[MATERIAL SHOWN — start]
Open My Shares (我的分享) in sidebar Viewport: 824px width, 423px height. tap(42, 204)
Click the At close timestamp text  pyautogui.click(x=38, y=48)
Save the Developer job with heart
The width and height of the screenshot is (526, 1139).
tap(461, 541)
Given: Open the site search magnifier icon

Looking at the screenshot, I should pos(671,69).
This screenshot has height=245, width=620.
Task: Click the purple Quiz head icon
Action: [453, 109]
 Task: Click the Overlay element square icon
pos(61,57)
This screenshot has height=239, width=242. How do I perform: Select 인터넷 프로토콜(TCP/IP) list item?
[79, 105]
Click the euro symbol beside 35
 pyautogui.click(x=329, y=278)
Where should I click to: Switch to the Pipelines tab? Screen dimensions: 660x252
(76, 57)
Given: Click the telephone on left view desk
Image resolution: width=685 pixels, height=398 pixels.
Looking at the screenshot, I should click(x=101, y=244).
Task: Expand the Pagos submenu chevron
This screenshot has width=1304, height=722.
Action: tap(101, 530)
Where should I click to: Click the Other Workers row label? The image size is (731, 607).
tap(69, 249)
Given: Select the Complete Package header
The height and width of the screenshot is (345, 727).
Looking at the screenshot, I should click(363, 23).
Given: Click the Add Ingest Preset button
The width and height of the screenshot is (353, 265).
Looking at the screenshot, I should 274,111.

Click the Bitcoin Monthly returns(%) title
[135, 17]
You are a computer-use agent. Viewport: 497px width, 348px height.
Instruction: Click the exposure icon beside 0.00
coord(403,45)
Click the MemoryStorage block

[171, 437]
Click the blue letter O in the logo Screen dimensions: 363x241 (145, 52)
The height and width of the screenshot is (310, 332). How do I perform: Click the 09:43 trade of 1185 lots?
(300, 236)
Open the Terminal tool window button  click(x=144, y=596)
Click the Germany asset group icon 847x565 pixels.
[MATERIAL SHOWN — finish]
WHAT IS BEING ASKED -> Check each line of the entries above for the word "button". List the ones that have it.

COMPLETED EXERCISE ->
Given: Click the Add Ingest Preset button
Open the Terminal tool window button  click(x=144, y=596)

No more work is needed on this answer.